Acronychia wilcoxiana, commonly known as silver aspen, doughwood, snowwood or mushyberry, is a species of small rainforest tree that is endemic to eastern Australia. It has simple, elliptical to egg-shaped leaves with the narrower end towards the base, relatively large groups of whitish flowers in leaf axils and broadly oval to more or less spherical, white fruit.

==Description==
Acronychia wilcoxiana is a tree that typically grows to a height of 9–15 m with pinkish brown or dark brown bark and a crown of dark green leaves. The leaves are arranged in opposite pairs, and are elliptical to egg-shaped with the narrower end towards the base, 70–210 mm long and 25–90 mm wide on a petiole 6–30 mm long. The flowers are arranged in relatively large groups 30–65 mm long in leaf axils, each flower on a pedicel 0.5–3 mm long. The four sepals are 1.5–3 mm wide, the four petals whitish and 7.5–9 mm long and the eight stamens alternate in length. Flowering occurs from January to May and the fruit is a fleshy, conical to spherical drupe 12–15 mm long. The seeds are black, oval and about 4.5 mm long.

==Taxonomy==
The silver aspen was first formally described in 1875 by Ferdinand von Mueller, who gave it the name Pleiococca wilcoxiana and published the description in Fragmenta phytographiae Australiae. In 1974 Thomas Hartley changed the name to Acronychia wilcoxiana in the Journal of the Arnold Arboretum. The species name honours James Fowler Wilcox, a 19th-century collector of birds and plants in northern New South Wales.

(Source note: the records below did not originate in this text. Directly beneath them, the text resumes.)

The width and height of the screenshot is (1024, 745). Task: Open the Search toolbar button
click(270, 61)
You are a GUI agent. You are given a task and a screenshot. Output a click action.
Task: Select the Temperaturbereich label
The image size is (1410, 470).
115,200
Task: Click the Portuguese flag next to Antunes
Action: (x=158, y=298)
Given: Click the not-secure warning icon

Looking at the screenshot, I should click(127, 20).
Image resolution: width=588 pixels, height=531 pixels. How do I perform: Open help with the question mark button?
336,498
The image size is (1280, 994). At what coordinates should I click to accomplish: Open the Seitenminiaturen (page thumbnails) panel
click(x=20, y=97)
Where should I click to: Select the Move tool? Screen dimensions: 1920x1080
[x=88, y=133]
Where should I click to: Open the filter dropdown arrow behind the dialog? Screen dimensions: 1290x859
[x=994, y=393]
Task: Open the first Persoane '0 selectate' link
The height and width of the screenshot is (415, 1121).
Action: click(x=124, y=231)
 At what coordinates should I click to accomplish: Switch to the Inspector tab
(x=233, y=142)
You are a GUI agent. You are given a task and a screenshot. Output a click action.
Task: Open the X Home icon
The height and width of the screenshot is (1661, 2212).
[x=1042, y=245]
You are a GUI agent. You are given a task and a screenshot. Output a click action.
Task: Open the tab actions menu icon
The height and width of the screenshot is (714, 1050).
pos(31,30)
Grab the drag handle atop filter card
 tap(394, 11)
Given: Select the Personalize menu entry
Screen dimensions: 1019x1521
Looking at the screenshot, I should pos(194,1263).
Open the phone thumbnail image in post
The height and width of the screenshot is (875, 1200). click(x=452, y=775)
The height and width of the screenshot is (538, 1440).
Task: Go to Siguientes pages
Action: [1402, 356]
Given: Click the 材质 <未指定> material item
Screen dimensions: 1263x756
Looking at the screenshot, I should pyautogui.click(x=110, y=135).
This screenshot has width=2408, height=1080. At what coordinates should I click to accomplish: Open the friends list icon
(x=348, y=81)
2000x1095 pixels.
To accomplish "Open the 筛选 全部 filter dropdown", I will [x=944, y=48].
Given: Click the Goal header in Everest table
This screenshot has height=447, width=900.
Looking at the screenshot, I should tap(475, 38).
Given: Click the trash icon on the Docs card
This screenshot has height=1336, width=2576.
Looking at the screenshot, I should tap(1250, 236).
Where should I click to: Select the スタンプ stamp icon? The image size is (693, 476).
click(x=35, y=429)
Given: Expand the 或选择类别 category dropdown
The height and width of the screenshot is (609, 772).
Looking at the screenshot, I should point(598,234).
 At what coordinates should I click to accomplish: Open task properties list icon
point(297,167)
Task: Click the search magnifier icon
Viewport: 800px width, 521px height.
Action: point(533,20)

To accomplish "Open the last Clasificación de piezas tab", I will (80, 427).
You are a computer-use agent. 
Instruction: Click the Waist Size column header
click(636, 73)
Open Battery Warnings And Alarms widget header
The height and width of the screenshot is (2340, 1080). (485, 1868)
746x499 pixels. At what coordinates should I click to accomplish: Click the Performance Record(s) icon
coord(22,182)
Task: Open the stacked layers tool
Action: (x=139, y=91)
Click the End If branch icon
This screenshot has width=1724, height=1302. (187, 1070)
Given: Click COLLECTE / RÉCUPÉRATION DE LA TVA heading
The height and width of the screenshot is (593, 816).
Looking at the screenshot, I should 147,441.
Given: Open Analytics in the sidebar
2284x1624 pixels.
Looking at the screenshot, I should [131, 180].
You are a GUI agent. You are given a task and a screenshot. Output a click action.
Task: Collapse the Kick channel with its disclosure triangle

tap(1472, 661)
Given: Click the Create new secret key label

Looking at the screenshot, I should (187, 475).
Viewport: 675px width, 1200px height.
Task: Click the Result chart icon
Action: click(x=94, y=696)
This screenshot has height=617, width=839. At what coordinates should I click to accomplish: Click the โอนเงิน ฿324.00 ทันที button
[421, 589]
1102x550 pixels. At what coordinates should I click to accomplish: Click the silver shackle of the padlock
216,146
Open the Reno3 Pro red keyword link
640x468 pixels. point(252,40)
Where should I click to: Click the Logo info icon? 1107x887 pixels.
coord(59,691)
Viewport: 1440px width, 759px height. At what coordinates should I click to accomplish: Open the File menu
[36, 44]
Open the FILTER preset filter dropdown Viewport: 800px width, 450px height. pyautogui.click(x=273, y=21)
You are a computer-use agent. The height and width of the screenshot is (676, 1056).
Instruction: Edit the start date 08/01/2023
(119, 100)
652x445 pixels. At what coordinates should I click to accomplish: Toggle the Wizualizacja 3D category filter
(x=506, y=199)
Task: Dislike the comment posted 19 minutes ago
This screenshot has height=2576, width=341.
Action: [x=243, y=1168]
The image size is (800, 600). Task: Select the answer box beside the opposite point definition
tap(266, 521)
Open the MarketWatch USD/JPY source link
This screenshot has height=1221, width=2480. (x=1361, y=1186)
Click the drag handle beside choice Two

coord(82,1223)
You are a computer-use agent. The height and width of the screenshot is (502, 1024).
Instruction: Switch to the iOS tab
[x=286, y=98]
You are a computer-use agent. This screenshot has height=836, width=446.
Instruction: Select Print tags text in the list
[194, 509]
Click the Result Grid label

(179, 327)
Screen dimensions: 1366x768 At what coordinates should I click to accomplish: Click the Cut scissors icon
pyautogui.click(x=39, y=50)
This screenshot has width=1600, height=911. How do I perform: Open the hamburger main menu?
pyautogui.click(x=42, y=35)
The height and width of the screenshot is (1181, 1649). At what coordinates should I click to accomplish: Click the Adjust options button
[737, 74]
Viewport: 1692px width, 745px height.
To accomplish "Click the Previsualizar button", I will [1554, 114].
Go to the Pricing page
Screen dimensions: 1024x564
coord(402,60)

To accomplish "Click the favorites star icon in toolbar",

==Distribution and habitat==
Acronychia wilcoxiana grows in rainforest, mostly between Fraser Island in south-east Queensland and Gosford in central-eastern New South Wales and from sea level to an altitude of 450 m, but a small population of about eight mature trees has been recorded at Primbee in the Illawarra district.

==Ecology==
The fruit of A. wilcoxiana are eaten by rainforest birds, including the wompoo fruit-dove.

==Conservation status==
Silver aspen is listed as of "least concern" under the Queensland Government Nature Conservation Act 1992.

==Use in horticulture==
Germination from seed is not easy; however, the removal of the fleshy aril from the seed will improve results. Seeds may germinate after 6 to 12 months.